“Have you ever been lost before?” asked Matt Lorain. Slowly he navigated his electric luxury truck around the steep curves of the treacherous mountain road. The phone held up by a chuck of plastic connected to the car’s vent was supposed to be guiding him. It had always worked before, but not today. Today a blue arrow sat in the midst of a grayed out void. The helpful electronic voice was silent. Sweat began dripping down Matt’s forehead as he quickly began realizing that his chance of redemption might slip out of his fingers.
“Can't say that I have,” Answered Cassie. Last time Matt had truly spent time with her she was still wearing braces and in elementary…or wait maybe Jr. High, Matt couldn’t remember. Now she was a grown woman. The same age as some of the flings that he entertained from time to time. An odd thought.
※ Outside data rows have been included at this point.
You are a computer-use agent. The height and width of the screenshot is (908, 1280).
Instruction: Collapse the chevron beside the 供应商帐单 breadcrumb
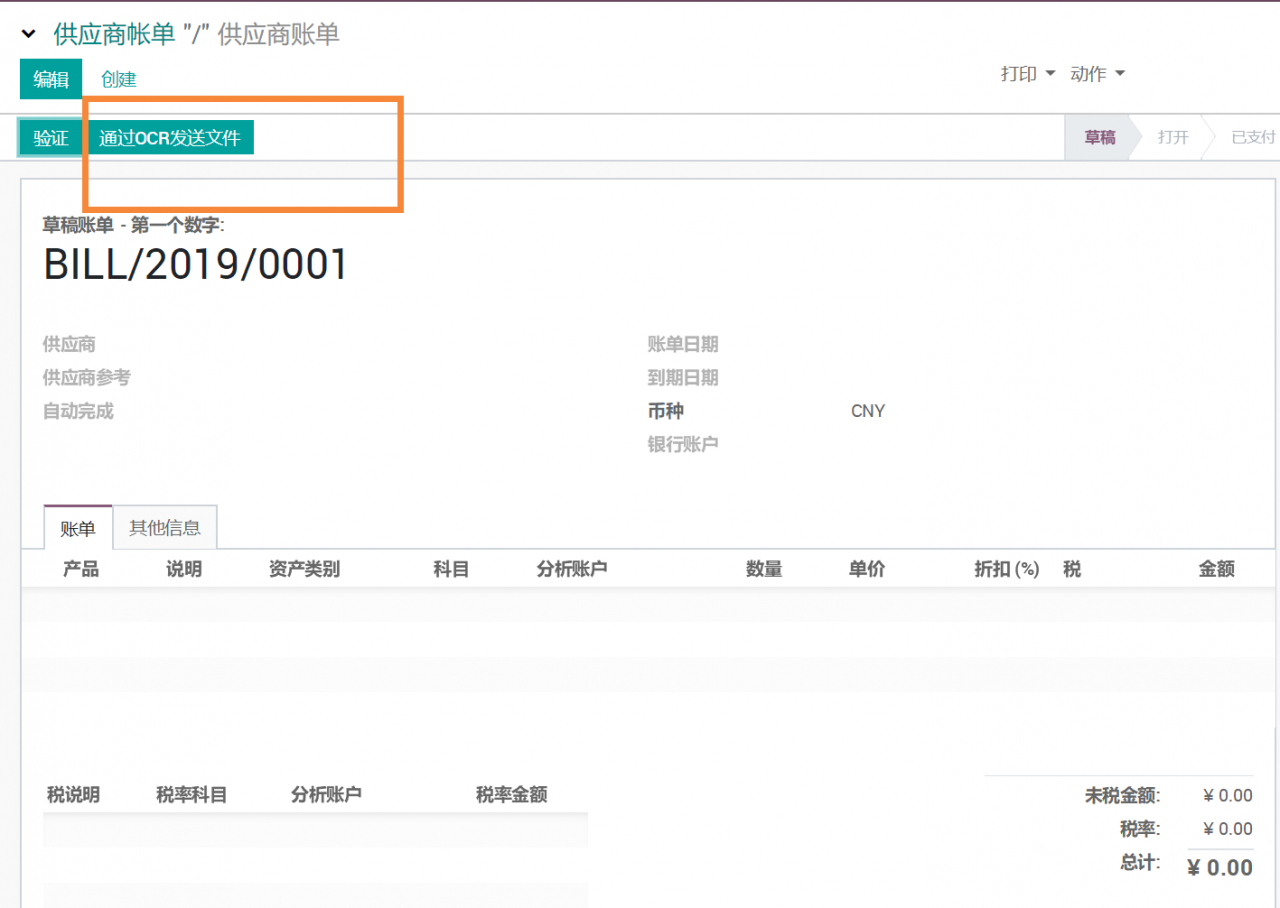tap(29, 35)
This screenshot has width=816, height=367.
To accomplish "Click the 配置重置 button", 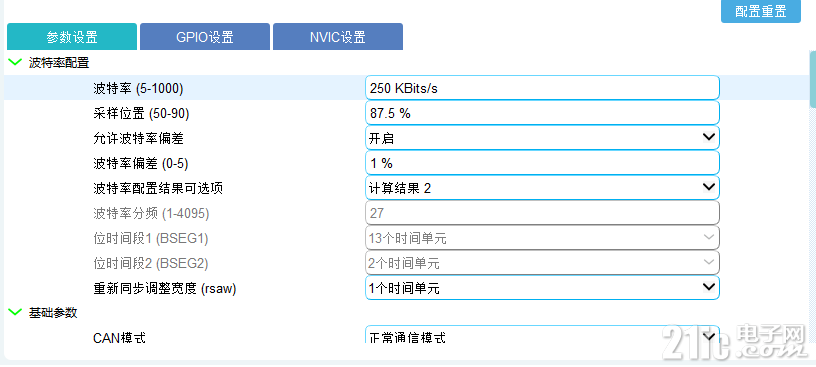I will [760, 12].
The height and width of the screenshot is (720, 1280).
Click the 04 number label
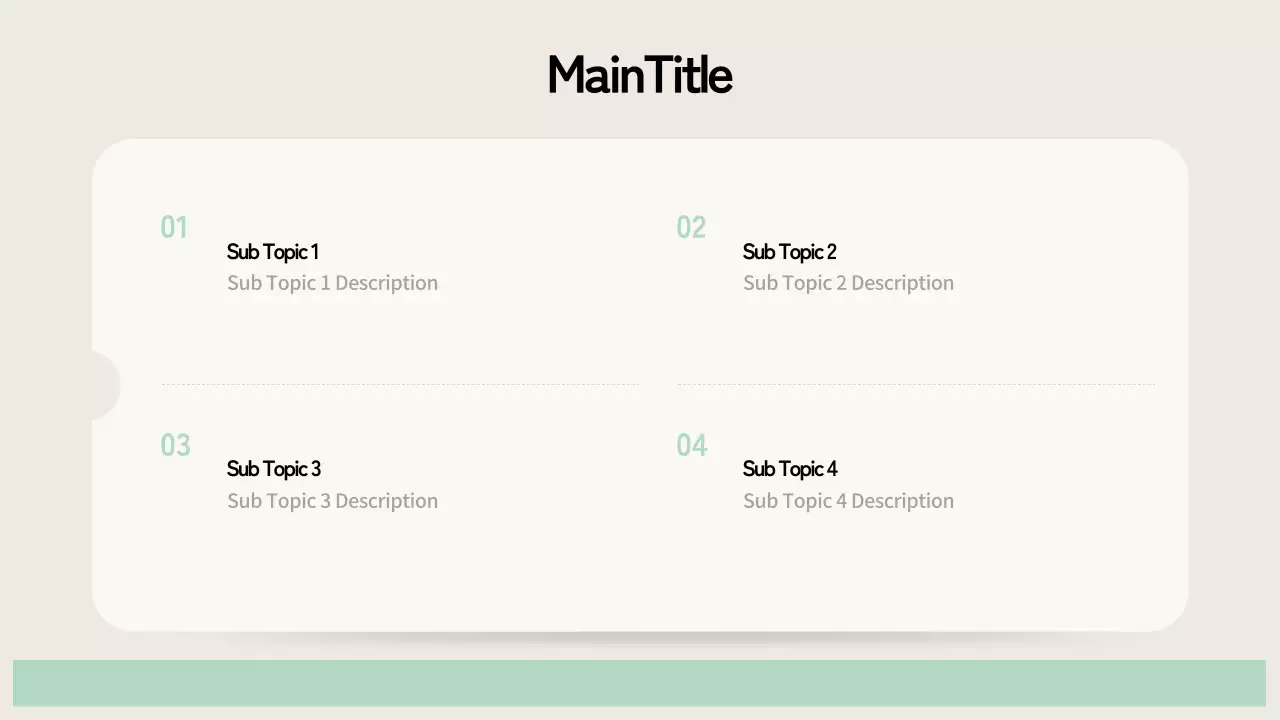pos(692,445)
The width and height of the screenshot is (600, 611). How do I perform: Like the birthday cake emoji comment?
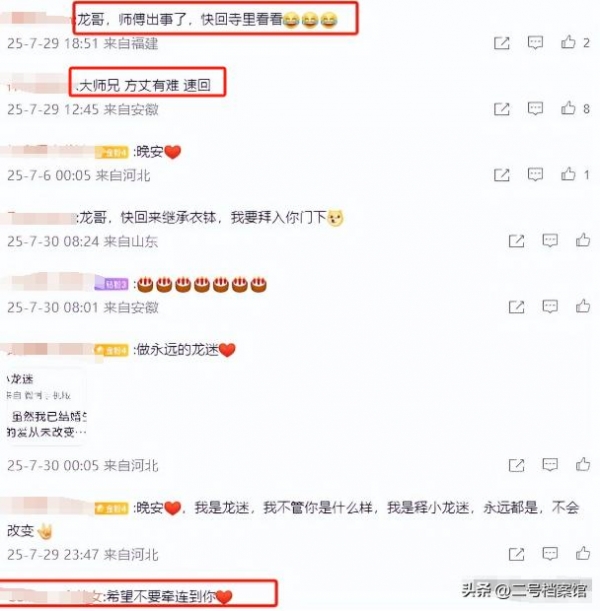583,306
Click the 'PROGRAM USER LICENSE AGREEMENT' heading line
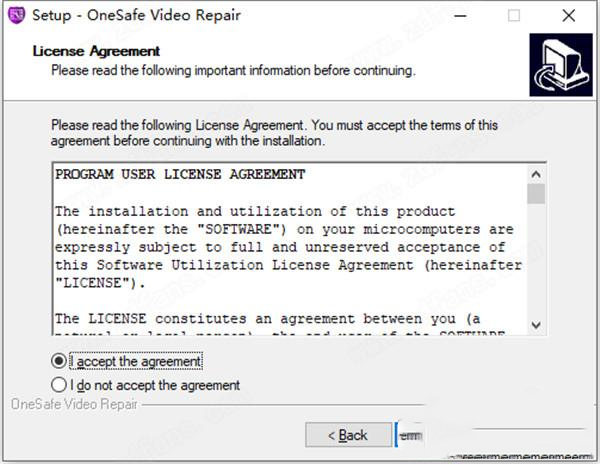The image size is (600, 464). pyautogui.click(x=180, y=174)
An uncomfortable thought.
Matt cleared his throat awkwardly while his brain attempted to think of something, anything else. “My mom used to always say that getting lost was good for the soul. That you needed to get lost every now and then in order to find yourself.”
“Sounds like she was wise.” Cassie’s voice was cold, distant. This outing was going nowhere near what Matt had hoped for. For the entirety of the two hour drive Cassie had looked out the passenger side window. Refusing to even acknowledge his presence. It wasn’t her idea to go along with him. He knew that. He knew that her mother had to convince her, but still he had hoped for something more.
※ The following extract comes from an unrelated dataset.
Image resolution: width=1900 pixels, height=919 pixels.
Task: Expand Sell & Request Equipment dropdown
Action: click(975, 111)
“You never even met her, did you?” asked Matt as a ping of guilt shot through him. He was a crappy parent. He knew that, but his mom was a sweet woman. She had asked him about Cassie frequently. Every time they spoke actually. She had wanted to see Cassie, and had wanted to get to know her. Matt was always too busy for such things. He was trying to change the world. Sometimes that meant that certain sacrifices had to be made. When his mother died, he had greatly regretted that sacrifice.
“Nope.”
“That's my fault. I guess. I really wasn't there for you, was I?”
“You weren't.”
“Does that hurt you?”
“I'm not going to lie. It did for a time, but mom was really great. Like really great. I guess sometimes I didn't think that. And yeah sometimes we fought. Sometimes we fought really hard, but she's a really great mom.”
“I'm glad,” said Matt. His brain told him that this wasn’t going well at all. He was failing miserably, but he was a clever man. He could still solve this little problem, just like he solved the Doom Cell Hack, or the Jennifer Sawyer viewer surge crisis. He just needed to think of something good, perhaps some self-deprecating humor. “You know it might be a good thing that I wasn't around. I probably would have messed you up. That's what I do best after all. Make a big mess.” Ok maybe that didn’t come the best.
“I've heard.”
Matt’s features crinkled up. “You've heard what?”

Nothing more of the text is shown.